▶ _Task to carry out_:
Please keep pictures out and return the lines below exactly, from the one holding "Pick the Calm Sky #9FCCFA swatch" through the last, both included.

▶ _Provided records_:
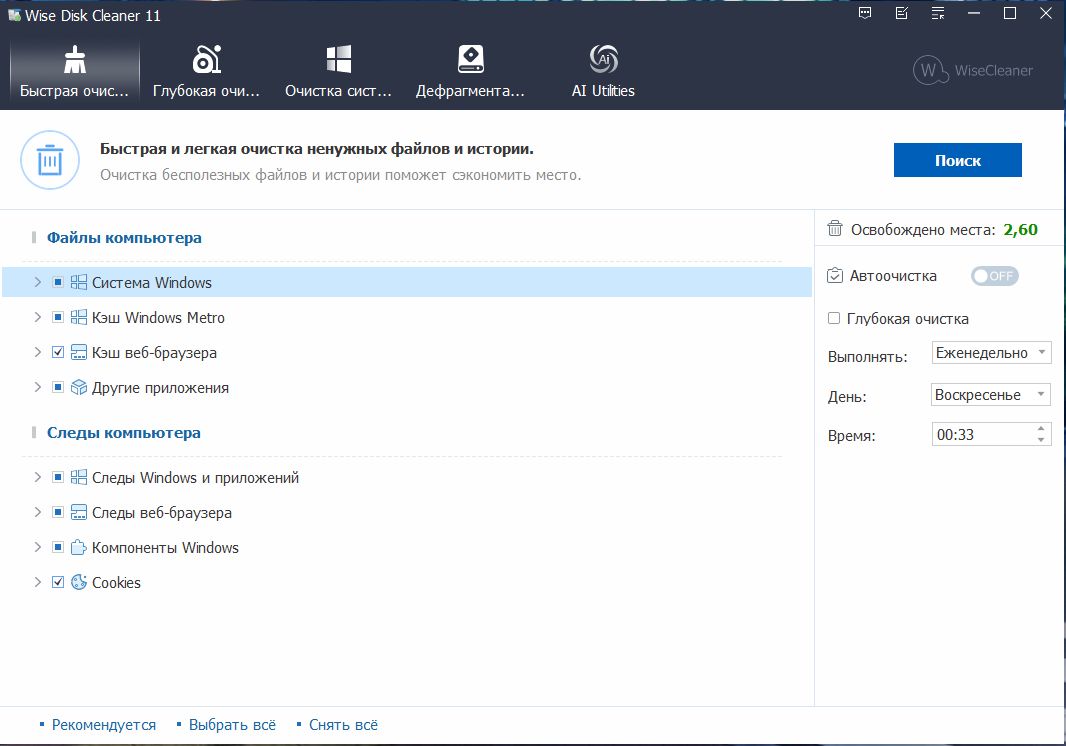Click the blue Поиск button
Viewport: 1066px width, 746px height.
[x=957, y=160]
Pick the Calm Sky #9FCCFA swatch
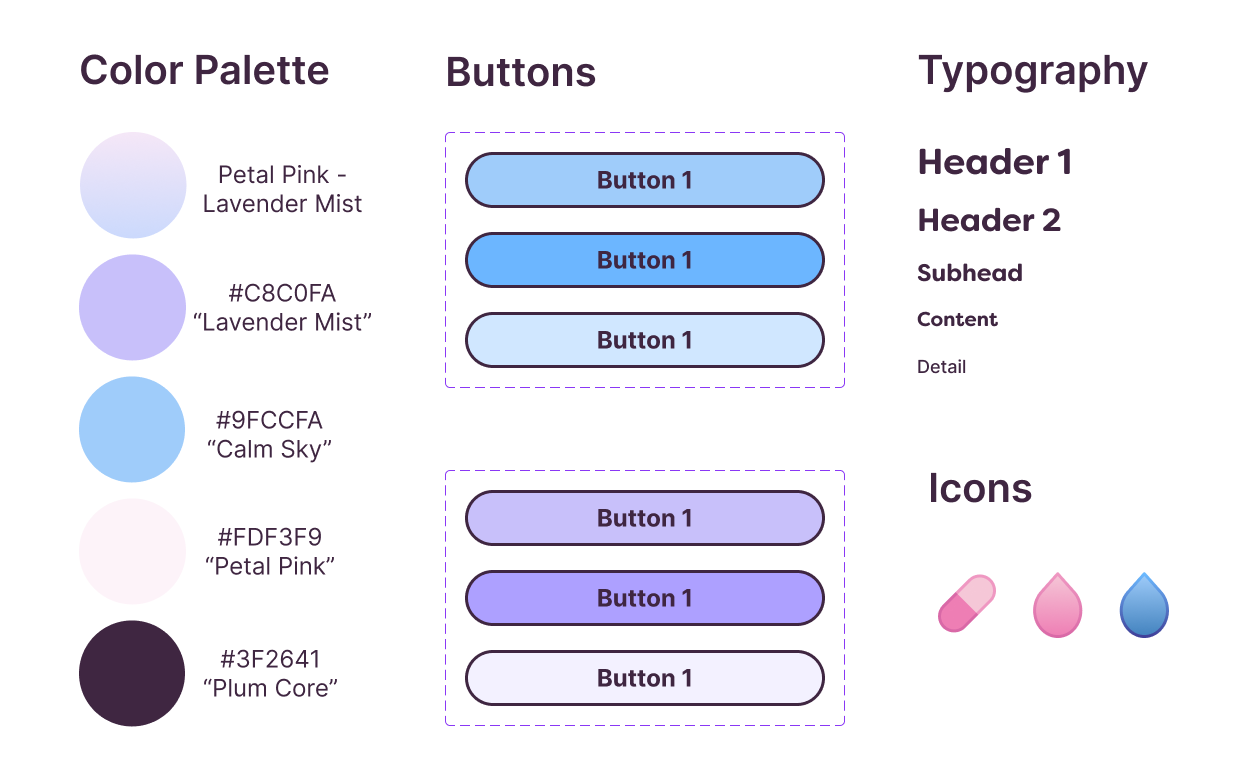 tap(133, 430)
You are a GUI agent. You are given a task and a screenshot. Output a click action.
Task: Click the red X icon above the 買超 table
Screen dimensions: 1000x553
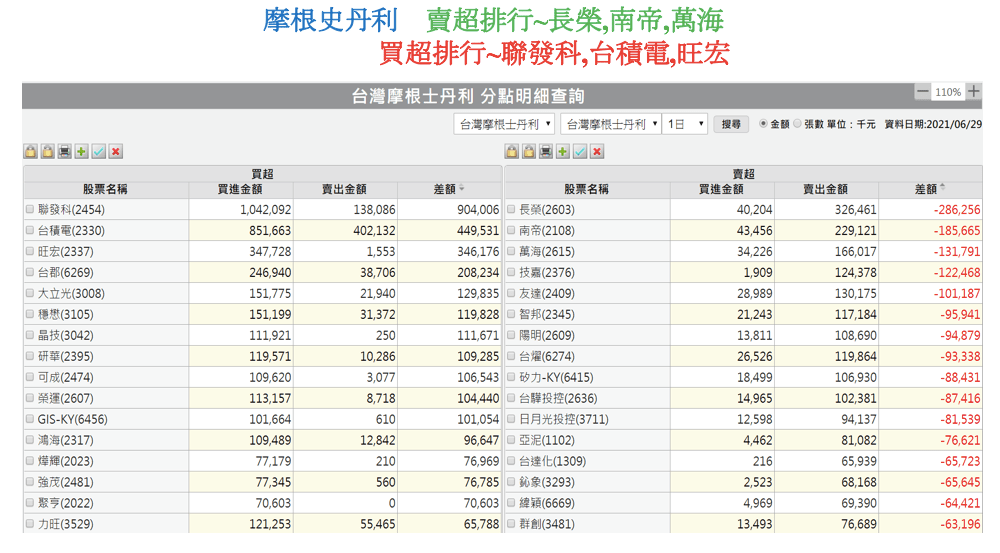(x=116, y=151)
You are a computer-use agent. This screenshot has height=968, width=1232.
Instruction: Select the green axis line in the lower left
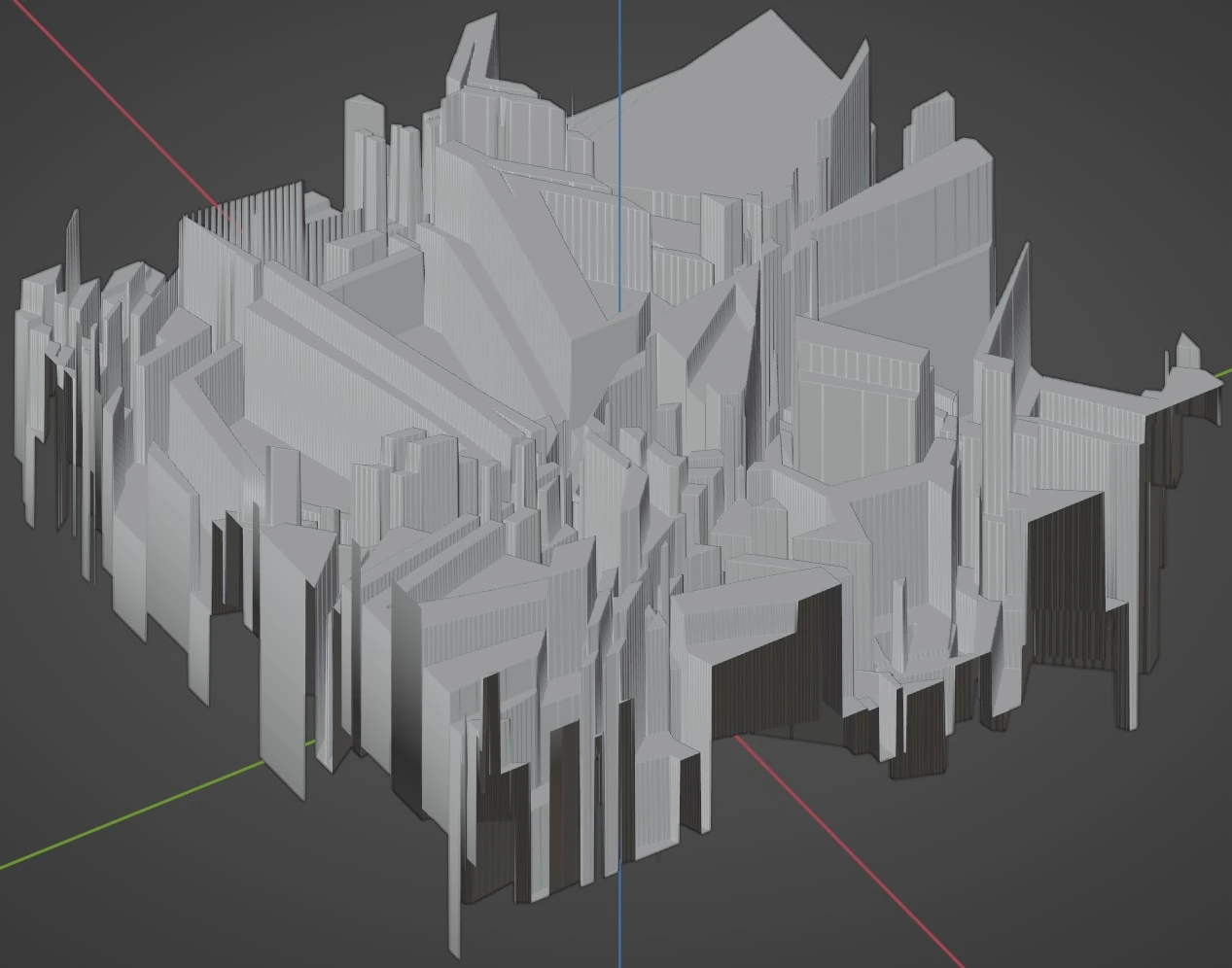pos(126,814)
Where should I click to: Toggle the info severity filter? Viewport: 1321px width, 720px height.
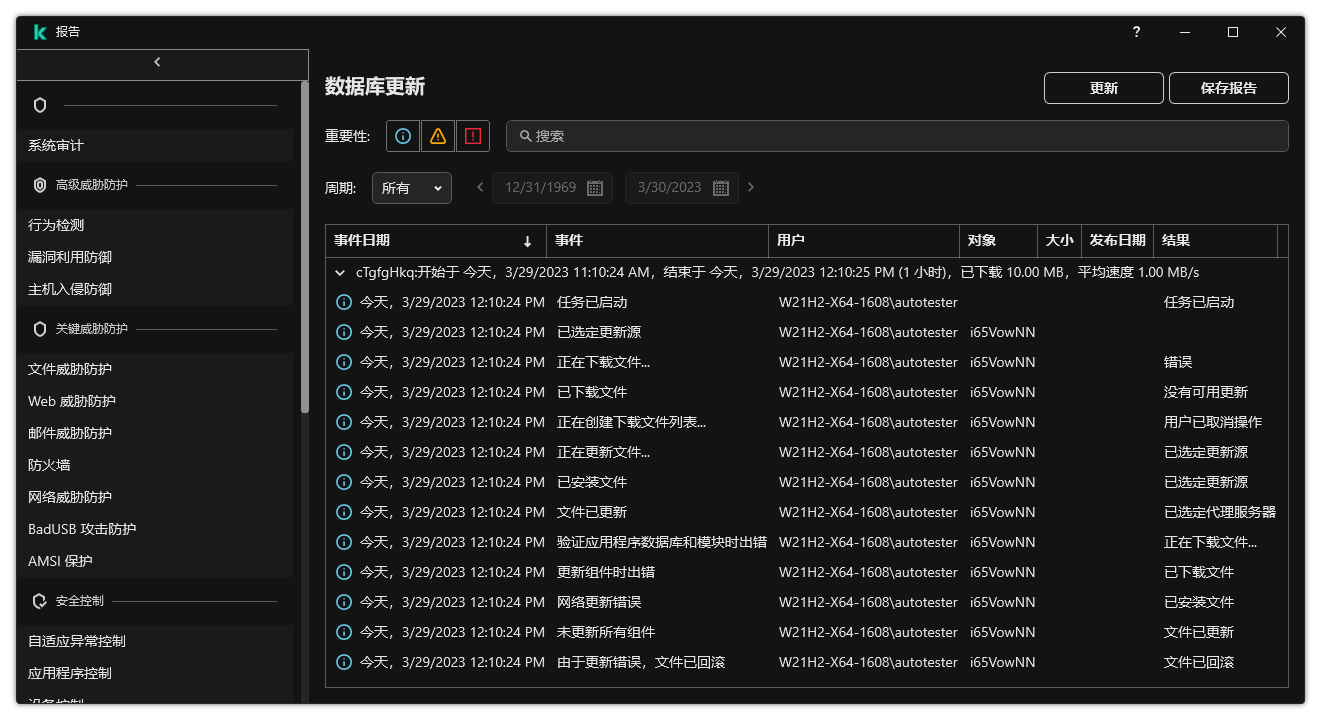[x=402, y=135]
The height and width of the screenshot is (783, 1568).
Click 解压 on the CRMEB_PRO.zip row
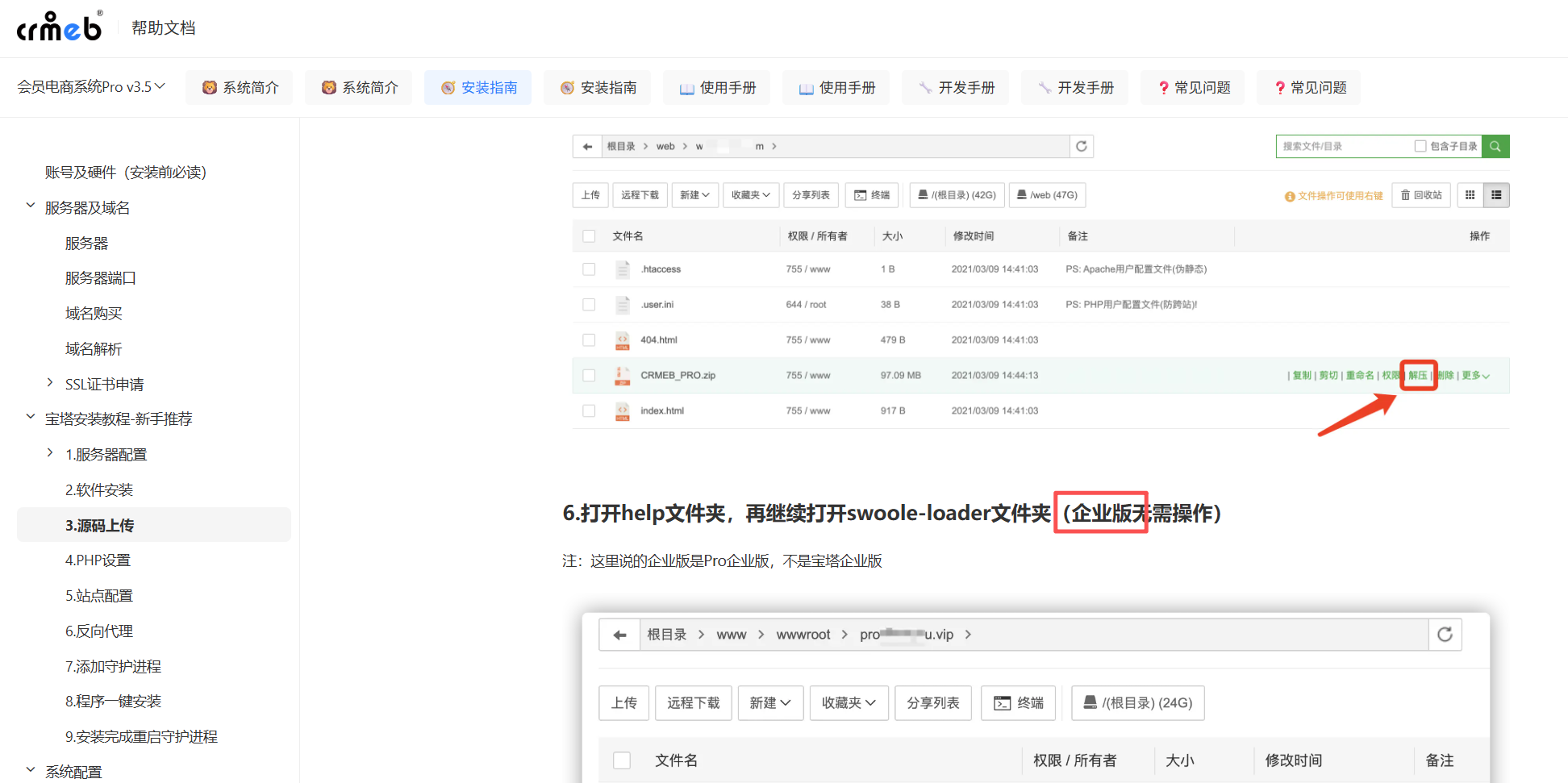1417,376
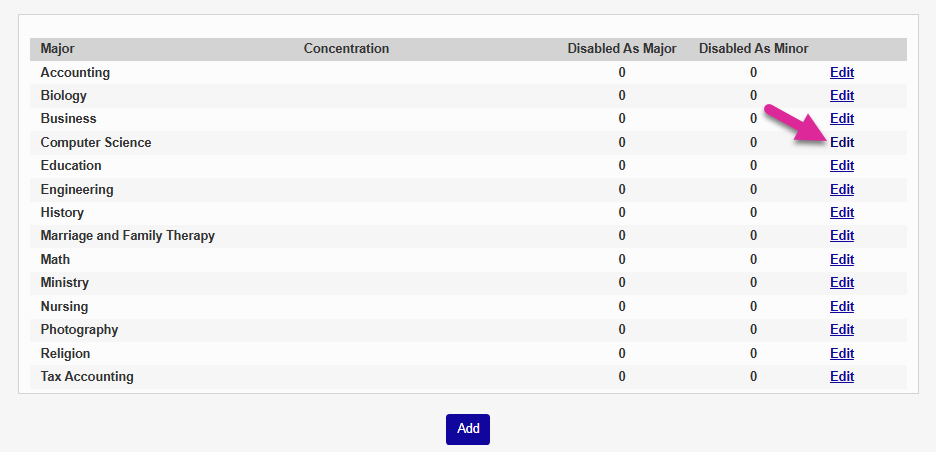
Task: Click Edit link for Accounting major
Action: (842, 72)
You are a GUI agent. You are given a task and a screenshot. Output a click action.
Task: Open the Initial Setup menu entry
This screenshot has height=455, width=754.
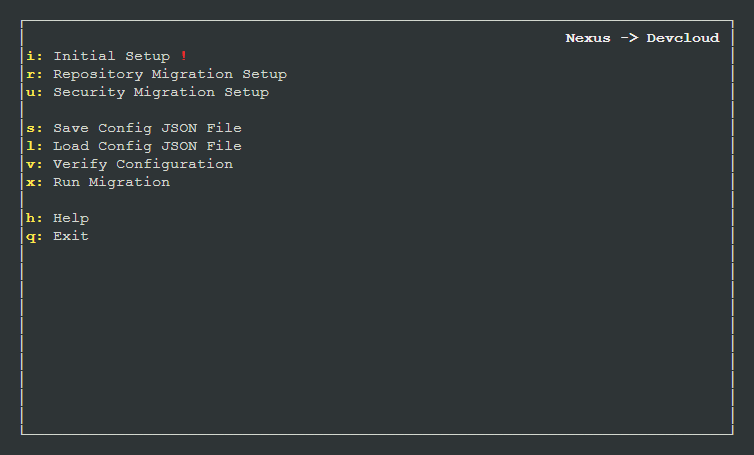coord(111,56)
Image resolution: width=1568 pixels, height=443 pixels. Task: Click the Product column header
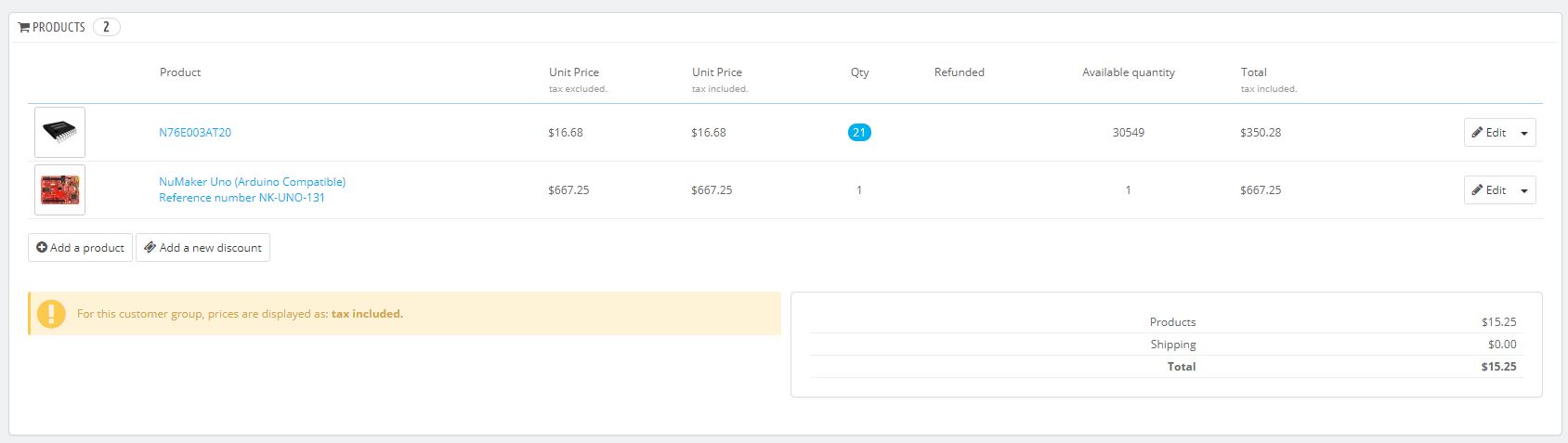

▶ _Exercise solution_:
Pick the Calm Sky #9FCCFA swatch
 tap(133, 430)
You are a GUI agent. You are given a task and a screenshot. Output a click action.
Task: Click the red X icon above the 買超 table
Screen dimensions: 1000x553
(x=116, y=151)
You are a computer-use agent. This screenshot has height=968, width=1232.
Instruction: Select the green axis line in the lower left
pos(126,814)
Where should I click to: Toggle the info severity filter? Viewport: 1321px width, 720px height.
[x=402, y=135]
The height and width of the screenshot is (783, 1568).
Click 解压 on the CRMEB_PRO.zip row
1417,376
Task: Click Edit link for Accounting major
Action: (842, 72)
You are a GUI agent. You are given a task and a screenshot. Output a click action.
Task: Open the Initial Setup menu entry
This screenshot has height=455, width=754.
coord(111,56)
Image resolution: width=1568 pixels, height=443 pixels. Task: Click the Product column header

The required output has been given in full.